La situation n'est pas du tout stable. S'y ajoute un facteur nouveau qui, en apparence,
n'est pas directement relié à la situation palestinienne. Dans le monde arabe
d'aujourd'hui, un débat de très grande ampleur, assez mouvementé, a lieu sur la
question de la citoyenneté, de la liberté et des droits individuels et collectifs.

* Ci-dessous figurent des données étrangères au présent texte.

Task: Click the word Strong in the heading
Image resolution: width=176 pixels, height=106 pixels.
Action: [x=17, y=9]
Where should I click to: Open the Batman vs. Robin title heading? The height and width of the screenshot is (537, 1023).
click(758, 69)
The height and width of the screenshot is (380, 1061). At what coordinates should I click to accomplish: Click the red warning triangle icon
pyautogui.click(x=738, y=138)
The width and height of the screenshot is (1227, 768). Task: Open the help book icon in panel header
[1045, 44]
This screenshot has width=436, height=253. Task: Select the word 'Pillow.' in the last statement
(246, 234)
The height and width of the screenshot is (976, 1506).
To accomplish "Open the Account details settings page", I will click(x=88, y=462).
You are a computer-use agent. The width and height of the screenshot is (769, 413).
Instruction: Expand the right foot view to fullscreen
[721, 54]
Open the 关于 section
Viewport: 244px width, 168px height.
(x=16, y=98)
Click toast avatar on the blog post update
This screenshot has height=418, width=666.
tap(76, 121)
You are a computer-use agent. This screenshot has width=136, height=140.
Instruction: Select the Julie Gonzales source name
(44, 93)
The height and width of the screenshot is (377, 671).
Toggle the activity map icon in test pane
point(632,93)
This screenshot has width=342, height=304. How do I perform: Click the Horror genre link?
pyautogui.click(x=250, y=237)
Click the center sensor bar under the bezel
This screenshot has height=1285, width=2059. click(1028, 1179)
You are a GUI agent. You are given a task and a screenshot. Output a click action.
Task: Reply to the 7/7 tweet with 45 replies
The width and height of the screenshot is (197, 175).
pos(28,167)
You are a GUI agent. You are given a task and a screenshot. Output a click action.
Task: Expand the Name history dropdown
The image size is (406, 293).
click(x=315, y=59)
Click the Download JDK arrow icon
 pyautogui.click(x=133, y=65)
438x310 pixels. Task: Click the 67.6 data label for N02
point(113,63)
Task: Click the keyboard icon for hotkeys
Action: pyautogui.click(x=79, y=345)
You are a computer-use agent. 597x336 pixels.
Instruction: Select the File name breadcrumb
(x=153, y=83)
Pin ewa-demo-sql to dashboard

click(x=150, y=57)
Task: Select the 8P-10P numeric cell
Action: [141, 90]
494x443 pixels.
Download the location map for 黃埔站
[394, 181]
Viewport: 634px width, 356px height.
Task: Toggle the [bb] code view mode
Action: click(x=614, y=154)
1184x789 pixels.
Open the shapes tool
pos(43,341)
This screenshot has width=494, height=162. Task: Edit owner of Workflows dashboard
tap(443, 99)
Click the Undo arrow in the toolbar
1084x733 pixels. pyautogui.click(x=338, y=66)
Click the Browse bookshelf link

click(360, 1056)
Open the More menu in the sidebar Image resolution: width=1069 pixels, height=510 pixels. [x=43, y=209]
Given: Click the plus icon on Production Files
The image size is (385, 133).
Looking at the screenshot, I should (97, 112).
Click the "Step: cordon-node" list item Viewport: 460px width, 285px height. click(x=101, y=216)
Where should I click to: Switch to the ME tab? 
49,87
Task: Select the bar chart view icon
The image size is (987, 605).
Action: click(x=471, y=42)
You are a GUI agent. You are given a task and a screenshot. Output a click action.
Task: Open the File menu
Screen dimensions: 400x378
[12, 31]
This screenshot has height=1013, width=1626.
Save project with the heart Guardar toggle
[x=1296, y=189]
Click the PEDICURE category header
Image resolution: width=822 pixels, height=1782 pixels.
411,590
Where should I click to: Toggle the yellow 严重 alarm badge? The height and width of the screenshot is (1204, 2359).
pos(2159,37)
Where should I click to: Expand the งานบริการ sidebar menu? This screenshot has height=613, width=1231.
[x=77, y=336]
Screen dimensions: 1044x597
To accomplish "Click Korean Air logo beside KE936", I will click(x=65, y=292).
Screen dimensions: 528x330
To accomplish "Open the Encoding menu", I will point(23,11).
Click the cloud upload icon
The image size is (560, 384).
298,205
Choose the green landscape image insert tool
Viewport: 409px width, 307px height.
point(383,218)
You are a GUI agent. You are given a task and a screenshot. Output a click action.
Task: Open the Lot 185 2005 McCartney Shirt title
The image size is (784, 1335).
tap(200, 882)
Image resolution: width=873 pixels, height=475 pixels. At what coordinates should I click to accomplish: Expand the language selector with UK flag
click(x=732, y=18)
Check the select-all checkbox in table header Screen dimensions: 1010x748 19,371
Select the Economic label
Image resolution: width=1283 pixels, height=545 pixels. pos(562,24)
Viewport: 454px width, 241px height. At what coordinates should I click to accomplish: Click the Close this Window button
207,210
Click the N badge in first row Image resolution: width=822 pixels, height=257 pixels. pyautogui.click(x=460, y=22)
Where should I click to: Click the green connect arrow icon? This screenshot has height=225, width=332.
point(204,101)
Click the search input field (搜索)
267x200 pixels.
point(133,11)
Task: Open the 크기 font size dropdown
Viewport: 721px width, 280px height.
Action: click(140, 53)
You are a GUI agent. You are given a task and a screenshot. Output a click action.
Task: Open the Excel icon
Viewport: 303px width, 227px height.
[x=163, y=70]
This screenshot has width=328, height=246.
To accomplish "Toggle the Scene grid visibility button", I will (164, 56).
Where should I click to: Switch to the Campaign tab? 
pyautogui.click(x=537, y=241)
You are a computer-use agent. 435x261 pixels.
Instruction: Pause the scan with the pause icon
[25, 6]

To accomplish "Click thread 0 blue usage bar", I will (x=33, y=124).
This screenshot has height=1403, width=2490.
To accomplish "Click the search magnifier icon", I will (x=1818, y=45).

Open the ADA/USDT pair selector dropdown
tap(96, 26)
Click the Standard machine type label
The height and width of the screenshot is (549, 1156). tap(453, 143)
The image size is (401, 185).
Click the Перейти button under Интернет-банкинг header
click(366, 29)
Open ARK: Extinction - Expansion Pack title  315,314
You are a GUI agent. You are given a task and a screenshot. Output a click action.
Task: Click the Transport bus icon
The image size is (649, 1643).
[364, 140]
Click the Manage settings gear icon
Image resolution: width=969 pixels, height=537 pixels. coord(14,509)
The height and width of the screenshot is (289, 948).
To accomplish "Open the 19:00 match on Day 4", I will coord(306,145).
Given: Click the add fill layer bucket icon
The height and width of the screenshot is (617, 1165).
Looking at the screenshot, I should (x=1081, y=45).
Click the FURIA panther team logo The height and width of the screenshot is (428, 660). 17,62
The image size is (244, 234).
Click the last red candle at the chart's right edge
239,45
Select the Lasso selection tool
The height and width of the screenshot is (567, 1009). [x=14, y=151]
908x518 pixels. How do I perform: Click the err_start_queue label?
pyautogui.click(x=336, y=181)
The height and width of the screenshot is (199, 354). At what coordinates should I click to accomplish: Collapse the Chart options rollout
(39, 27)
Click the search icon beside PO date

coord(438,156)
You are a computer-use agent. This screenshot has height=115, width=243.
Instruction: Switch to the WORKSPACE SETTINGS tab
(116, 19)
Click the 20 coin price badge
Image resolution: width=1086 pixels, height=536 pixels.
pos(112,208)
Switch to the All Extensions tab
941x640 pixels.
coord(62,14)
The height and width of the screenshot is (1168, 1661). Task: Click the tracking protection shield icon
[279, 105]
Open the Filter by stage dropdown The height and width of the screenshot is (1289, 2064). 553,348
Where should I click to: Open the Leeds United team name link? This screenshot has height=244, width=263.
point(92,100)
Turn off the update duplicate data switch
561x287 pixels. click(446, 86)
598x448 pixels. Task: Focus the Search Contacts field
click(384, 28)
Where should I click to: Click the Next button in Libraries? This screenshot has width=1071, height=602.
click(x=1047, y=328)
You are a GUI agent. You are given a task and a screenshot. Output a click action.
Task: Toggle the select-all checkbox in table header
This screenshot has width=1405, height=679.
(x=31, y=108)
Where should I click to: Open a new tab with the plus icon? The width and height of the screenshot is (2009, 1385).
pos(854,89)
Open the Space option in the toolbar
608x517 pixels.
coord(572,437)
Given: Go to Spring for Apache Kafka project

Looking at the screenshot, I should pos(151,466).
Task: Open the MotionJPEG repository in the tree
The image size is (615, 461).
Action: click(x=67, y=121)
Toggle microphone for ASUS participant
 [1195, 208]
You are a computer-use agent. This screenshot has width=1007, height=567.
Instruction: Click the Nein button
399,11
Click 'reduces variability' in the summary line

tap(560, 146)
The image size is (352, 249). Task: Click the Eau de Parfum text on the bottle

Ce débat trouve par exemple son prolongement dans la tentative, très intelligente,
menée à Bahrein pour doter le pays d'une constitution avec deux chambres, l'une devant
être constituée de sénateurs nommés, et l'autre de représentants élus. A Bahrein
toujours, on a eu l'intelligence de libérer tous les prisonniers politiques et d'admettre
dans la campagne électorale l'opposition. Une pression analogue pour plus de droits et de
démocratie est active au Yémen, où l'intention de démocratiser les institutions a
été annoncée. Le cas de la Syrie peut encore être cité. C'est même le plus
intéressant : après l'arrivée au pouvoir du fils de l'ancien président Assad, il y a
eu un mouvement de libéralisation avec le lancement de clubs de débat, et comme une
traînée de poudre des pétitions ont circulé demandant plus de libertés pour la
société civile. Mais depuis, le parti unique est revenu à la charge, accusant tous ces
jeunes clubs d'être à la solde de l'étranger, d'importer ses idées, etc. Ces clubs ne
peuvent plus se réunir et agir qu'avec des autorisations préalables. Le raidissement est
net.
Les exemples cités sont différents. On aboutit même, pour l'instant, à des conclusions
opposées d'un pays à l'autre. Mais toutes les expériences montrent quand même qu'il y
a un vent qui parcourt tout le monde arabe, porteur d'idées de liberté, de droits du
citoyen, d'aspirations à une expression moins contrainte
Ces aspirations n'ont pas
de lien direct apparent avec l'Intifada, mais je suis convaincu qu'il y a un lien fort
entre les deux réalités. Telle est, me semble-t-il, sommairement résumée, la situation
d'aujourd'hui.
La situation dramatique dans les territoires occupés est mieux connue après tous ces mois d'Intifada. La vie quotidienne, avec les bouclages et la répression, apparaît toujours plus aléatoire. Mais en même temps, comme vous l'avez déjà souligné, la détermination palestinienne paraît telle que les choses ne pourront plus jamais être ou reprendre comme par le passé. Où en est-on, face à cela, du côté israélien ? Avec l'élection de Sharon, le refus de l'autre et sa non reconnaissance semblent l'avoir emporté. La relégation des Palestiniens aux "territoires de l'absence", pour reprendre votre expression, semble marquer une importante régression par rapport à ce qu'on affirmait avoir été atteint lors de la dernière étape des négociations. Avant que tout capote, où en était-on alors réellement?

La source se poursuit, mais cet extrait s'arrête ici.